ENTRIES SUPPLIED:
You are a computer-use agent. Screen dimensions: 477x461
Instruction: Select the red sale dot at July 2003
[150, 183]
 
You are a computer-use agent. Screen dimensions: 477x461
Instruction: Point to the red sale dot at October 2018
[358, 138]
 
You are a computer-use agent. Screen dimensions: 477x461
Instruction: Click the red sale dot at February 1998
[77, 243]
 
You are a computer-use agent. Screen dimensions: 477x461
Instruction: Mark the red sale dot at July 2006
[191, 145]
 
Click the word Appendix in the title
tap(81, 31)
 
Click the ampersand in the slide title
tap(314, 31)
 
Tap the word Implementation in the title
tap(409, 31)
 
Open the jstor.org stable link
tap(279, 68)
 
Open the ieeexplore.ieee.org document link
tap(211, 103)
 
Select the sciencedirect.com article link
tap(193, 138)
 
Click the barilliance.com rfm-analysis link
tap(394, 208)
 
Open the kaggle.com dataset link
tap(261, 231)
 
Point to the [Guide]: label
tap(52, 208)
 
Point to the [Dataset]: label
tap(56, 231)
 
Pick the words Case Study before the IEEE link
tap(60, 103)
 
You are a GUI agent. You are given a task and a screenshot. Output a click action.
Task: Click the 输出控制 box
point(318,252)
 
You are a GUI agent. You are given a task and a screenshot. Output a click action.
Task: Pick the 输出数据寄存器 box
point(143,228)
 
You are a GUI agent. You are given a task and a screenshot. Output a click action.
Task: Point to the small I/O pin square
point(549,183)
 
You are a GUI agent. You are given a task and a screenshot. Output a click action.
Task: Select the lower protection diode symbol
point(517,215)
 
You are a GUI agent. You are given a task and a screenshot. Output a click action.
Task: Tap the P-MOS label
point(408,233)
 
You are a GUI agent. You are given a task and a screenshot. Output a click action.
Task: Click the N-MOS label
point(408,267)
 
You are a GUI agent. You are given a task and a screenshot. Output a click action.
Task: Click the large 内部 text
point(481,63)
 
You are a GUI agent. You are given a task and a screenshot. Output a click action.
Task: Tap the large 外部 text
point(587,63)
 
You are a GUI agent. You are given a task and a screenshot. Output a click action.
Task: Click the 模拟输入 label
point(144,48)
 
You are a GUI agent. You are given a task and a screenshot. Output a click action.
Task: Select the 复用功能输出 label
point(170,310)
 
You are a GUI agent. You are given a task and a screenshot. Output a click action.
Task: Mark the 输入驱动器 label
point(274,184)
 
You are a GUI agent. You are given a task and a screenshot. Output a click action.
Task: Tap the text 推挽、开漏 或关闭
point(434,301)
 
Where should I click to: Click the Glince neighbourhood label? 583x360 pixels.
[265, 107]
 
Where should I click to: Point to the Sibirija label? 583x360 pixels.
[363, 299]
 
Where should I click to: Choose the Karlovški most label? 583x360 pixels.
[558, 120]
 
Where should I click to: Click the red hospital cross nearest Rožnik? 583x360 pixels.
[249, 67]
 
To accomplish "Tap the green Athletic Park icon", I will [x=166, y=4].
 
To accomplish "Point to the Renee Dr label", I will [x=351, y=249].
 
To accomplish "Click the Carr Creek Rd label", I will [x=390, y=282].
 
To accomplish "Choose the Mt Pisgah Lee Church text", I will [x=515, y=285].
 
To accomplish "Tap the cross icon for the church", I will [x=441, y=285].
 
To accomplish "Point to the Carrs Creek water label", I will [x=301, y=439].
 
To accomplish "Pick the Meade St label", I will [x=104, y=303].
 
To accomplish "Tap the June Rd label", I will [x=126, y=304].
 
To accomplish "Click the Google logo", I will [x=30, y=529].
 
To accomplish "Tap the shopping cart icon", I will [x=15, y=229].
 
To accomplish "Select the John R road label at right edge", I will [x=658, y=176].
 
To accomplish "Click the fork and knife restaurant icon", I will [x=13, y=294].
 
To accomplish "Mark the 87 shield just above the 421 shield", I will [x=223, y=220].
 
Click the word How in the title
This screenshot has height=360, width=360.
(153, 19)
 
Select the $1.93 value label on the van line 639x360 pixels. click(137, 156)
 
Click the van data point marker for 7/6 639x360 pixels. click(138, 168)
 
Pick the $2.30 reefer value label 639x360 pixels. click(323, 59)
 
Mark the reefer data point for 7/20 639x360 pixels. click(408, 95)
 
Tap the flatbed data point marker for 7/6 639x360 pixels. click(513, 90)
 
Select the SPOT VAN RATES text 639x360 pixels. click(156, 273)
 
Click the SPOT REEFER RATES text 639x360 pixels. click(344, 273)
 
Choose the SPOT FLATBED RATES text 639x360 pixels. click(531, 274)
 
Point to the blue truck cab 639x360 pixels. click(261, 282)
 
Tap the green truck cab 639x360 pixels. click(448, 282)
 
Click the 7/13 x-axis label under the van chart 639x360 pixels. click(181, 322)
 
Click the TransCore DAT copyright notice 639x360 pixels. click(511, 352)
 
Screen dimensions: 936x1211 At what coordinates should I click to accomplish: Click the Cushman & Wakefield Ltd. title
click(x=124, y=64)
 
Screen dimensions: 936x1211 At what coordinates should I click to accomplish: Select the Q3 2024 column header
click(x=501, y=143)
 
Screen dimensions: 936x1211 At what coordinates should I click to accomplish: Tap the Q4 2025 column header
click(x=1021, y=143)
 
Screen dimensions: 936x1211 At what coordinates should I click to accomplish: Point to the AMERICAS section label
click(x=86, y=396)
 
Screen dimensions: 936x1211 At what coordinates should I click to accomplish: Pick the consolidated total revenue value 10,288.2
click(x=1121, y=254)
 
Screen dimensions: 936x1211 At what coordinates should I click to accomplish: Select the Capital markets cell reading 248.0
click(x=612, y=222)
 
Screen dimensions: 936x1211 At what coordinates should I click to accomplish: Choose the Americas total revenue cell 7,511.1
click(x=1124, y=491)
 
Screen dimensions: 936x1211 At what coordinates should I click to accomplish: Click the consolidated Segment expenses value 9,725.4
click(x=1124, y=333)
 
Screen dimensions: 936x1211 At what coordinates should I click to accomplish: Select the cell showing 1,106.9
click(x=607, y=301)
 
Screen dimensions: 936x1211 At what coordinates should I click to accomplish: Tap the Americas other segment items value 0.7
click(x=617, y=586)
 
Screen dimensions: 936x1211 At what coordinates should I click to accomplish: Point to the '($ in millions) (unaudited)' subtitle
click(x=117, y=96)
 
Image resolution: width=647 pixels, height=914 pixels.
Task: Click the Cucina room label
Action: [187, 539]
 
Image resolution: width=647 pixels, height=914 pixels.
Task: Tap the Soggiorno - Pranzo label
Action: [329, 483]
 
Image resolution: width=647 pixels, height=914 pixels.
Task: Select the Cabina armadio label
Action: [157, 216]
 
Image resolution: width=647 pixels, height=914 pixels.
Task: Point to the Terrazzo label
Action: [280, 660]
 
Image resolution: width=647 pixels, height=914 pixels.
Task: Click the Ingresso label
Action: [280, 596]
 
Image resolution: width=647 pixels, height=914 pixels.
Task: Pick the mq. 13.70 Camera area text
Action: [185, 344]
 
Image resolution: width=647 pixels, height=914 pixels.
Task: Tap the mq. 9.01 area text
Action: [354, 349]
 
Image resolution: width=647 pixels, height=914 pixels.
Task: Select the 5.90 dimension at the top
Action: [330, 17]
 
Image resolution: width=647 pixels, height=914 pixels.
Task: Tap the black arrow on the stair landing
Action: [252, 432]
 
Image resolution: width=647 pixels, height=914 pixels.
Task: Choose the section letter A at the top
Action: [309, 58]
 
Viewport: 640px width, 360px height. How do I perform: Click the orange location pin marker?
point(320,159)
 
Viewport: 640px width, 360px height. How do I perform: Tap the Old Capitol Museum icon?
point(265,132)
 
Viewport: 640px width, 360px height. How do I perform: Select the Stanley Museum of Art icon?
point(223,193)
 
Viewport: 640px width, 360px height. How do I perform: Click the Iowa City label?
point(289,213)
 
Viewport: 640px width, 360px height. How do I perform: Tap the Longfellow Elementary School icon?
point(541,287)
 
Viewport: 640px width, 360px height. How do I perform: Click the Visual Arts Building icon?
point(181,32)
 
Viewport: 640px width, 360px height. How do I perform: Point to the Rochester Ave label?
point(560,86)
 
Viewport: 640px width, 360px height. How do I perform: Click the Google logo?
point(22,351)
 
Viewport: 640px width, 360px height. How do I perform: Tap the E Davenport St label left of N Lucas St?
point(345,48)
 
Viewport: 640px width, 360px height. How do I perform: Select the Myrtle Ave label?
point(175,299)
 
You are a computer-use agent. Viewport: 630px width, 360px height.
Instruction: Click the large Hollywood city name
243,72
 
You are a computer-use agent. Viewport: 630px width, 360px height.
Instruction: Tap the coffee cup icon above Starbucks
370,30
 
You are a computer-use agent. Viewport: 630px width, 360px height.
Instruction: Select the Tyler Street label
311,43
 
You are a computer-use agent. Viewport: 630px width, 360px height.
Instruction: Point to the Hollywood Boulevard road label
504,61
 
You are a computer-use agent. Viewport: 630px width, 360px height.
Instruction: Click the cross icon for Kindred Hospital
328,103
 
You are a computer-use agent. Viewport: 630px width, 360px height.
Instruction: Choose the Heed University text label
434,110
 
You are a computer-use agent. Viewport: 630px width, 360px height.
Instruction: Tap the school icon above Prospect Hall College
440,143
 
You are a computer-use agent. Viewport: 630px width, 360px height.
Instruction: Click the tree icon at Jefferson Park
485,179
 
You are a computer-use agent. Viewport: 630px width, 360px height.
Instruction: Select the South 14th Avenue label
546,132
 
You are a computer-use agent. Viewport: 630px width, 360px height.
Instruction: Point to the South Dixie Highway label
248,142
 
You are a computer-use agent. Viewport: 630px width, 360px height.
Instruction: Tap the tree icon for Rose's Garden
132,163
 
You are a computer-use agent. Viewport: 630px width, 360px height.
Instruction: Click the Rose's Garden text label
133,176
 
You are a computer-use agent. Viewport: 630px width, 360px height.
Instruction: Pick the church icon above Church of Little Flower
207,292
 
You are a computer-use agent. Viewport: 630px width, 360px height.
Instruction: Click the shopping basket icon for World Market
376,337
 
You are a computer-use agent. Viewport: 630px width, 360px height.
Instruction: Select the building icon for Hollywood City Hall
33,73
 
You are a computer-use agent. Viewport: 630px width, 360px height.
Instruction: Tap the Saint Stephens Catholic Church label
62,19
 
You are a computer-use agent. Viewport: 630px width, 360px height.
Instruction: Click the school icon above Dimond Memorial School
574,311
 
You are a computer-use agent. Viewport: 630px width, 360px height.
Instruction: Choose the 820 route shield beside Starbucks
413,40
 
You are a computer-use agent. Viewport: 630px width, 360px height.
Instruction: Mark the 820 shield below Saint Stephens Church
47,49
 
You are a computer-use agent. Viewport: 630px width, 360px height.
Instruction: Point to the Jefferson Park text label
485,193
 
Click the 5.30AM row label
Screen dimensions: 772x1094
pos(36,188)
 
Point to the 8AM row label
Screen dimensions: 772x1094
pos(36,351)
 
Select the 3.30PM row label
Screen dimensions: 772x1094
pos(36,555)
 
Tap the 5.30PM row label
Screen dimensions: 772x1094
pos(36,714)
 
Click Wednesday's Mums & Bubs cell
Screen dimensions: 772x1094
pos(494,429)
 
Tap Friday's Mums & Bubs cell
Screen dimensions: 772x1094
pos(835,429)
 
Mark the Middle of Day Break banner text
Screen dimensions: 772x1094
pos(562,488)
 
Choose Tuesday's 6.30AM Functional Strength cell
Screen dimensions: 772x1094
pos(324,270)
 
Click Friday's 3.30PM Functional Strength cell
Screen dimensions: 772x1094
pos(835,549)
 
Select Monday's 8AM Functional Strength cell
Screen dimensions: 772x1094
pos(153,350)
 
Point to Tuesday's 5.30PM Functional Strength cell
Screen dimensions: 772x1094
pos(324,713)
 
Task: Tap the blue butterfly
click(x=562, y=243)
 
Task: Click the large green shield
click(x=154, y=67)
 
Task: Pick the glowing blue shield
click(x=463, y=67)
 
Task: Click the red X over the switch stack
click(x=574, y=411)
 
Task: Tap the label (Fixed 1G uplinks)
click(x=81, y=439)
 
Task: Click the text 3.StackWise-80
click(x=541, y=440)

INSTRUCTIONS FOR THE TASK:
Reproduce the part of the listing that opens with the line containing "Click the TransCore" and closes with the line containing "click(x=117, y=96)", substituting "column heading" for each occurrence of "column header" and leaving everything else unchanged.

EXPECTED ANSWER:
Click the TransCore DAT copyright notice 639x360 pixels. click(511, 352)
 
Screen dimensions: 936x1211 At what coordinates should I click to accomplish: Click the Cushman & Wakefield Ltd. title
click(x=124, y=64)
 
Screen dimensions: 936x1211 At what coordinates should I click to accomplish: Select the Q3 2024 column heading
click(x=501, y=143)
 
Screen dimensions: 936x1211 At what coordinates should I click to accomplish: Tap the Q4 2025 column heading
click(x=1021, y=143)
 
Screen dimensions: 936x1211 At what coordinates should I click to accomplish: Point to the AMERICAS section label
click(x=86, y=396)
 
Screen dimensions: 936x1211 At what coordinates should I click to accomplish: Pick the consolidated total revenue value 10,288.2
click(x=1121, y=254)
 
Screen dimensions: 936x1211 At what coordinates should I click to accomplish: Select the Capital markets cell reading 248.0
click(x=612, y=222)
 
Screen dimensions: 936x1211 At what coordinates should I click to accomplish: Choose the Americas total revenue cell 7,511.1
click(x=1124, y=491)
 
Screen dimensions: 936x1211 At what coordinates should I click to accomplish: Click the consolidated Segment expenses value 9,725.4
click(x=1124, y=333)
 
Screen dimensions: 936x1211 At what coordinates should I click to accomplish: Select the cell showing 1,106.9
click(x=607, y=301)
 
Screen dimensions: 936x1211 At what coordinates should I click to accomplish: Tap the Americas other segment items value 0.7
click(x=617, y=586)
 
Screen dimensions: 936x1211 At what coordinates should I click to accomplish: Point to the '($ in millions) (unaudited)' subtitle
click(x=117, y=96)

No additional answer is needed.